Só é possível perceber todas essas nuances porque o comprometimento em cena de Beto Sargentelli (Clyde) e Eline Porto (Bonnie) é impecável. A peça é dinâmica, interativa, e eles não saem do personagem nem por um milésimo de segundo. Os vários e contraditórios sentimentos estão todos lá, e perceptíveis pelo olhar – paixão, desejo, raiva, frustração, medo, ansiedade, esperança. O elenco consegue atravessar o público com todos eles, cumprindo a inacreditavelmente difícil missão de humanizar uma dupla de bandidos e assassinos.
Não necessariamente simpatizar, nem mesmo torcer para que tenham um final feliz – até porque essa possibilidade é descartada desde o início –, mas faz o público enxergar a linha de acontecimentos que culminaram no destino do casal.
Foto: Stephan Solon
Como afirma Sargentelli, “a gente não defende nem um lado nem outro, não acusa nem inocenta o Clyde, cada um fica com sua interpretação de acordo com seu background, com o contexto que viveu”. “Entendi esse fruto da sociedade que é o Clyde, dessa depressão americana que influenciou toda uma geração, uma desesperança, uma vontade de ter algo a mais na vida e, ao mesmo tempo, uma miséria.”
“O sistema carcerário, no caso do Clyde, é que transformou ele num bandido um pouco mais sanguinário. Até então, ele era um ladrão de galinhas, mas quando foi preso passou por algumas coisas dentro da cadeia que transformaram ele num bandido um pouco mais inconsequente e um assassino”, afirma.

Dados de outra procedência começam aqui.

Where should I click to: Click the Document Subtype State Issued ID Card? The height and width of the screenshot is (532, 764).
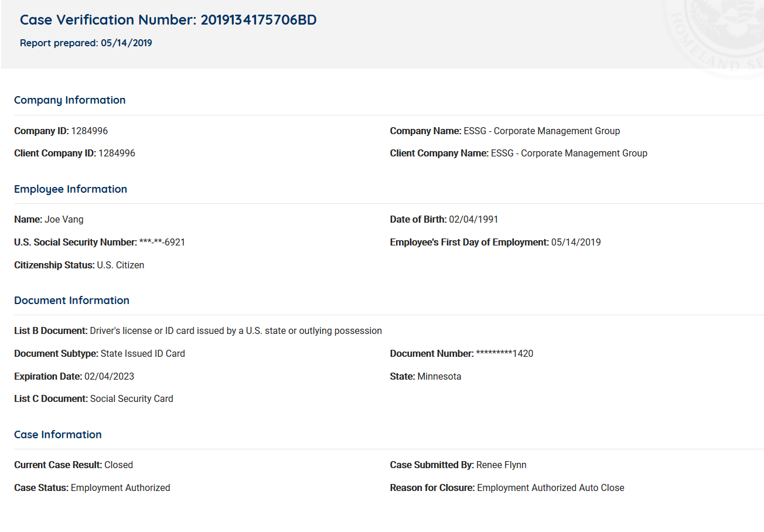pos(142,354)
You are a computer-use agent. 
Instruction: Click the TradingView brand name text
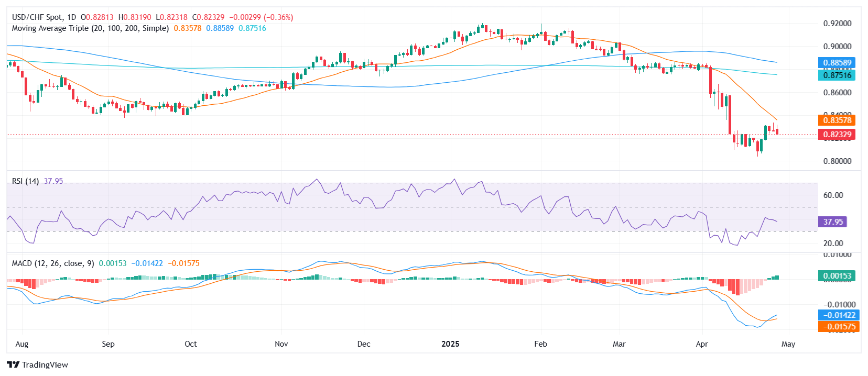coord(45,365)
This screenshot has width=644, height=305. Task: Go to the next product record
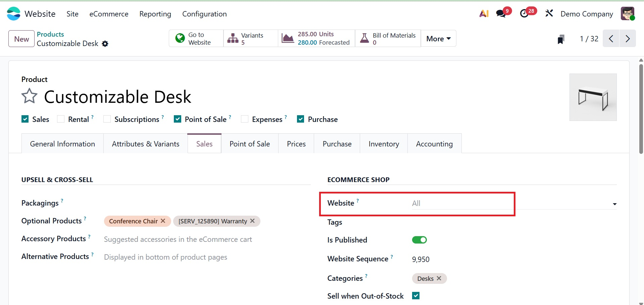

Apesar de temas pesados e da tensão que permeia o enredo, o musical consegue trazer elementos de humor espertos nos diálogos e cenas, inclusive nos momentos de interação com o público. Prepare-se para rir, chorar, sentir medo, angústia e refletir sobre questões atuais, mesmo quase cem anos depois de quando a história se passou. Uma experiência de teatro completa.
ESPETÁCULO SONORO
Foto: Stephan Solon
A música merece um destaque à parte. Além dos efeitos sonoros que conduzem o público pela jornada da dupla, todos os cantores são excepcionais. A responsabilidade era grande, já que o musical original teve sua estreia na Broadway em 2011 e foi indicado a dois Tony Awards. A adaptação brasileira conseguiu trazer o espírito do rock, blues e da música gospel norte-americana.
Para Sargentelli, houve mais uma camada de desafios, já que ele tinha acabado de fazer o personagem Tony, em “West Side Story”. “É um mocinho, romântico, vocalmente muito mais aproximado do canto lírico”, explica. “Dei essa reviravolta porque embarquei nesse anti-herói, canta rock ‘n roll, blues, uma voz mais suja, com drive, uma característica totalmente diferente vocal e principalmente psicológica.”
A produção conta com versões assinadas pelo indicado ao Prêmio Bibi Ferreira 2022, Rafael Oliveira, responsável por traduzir o texto e as 22 canções, repletas de elementos do country, western, blues e pop da Broadway.
SERVIÇO
Musical “Bonnie & Clyde”
Local: 033 Rooftop do Teatro Santander (cobertura)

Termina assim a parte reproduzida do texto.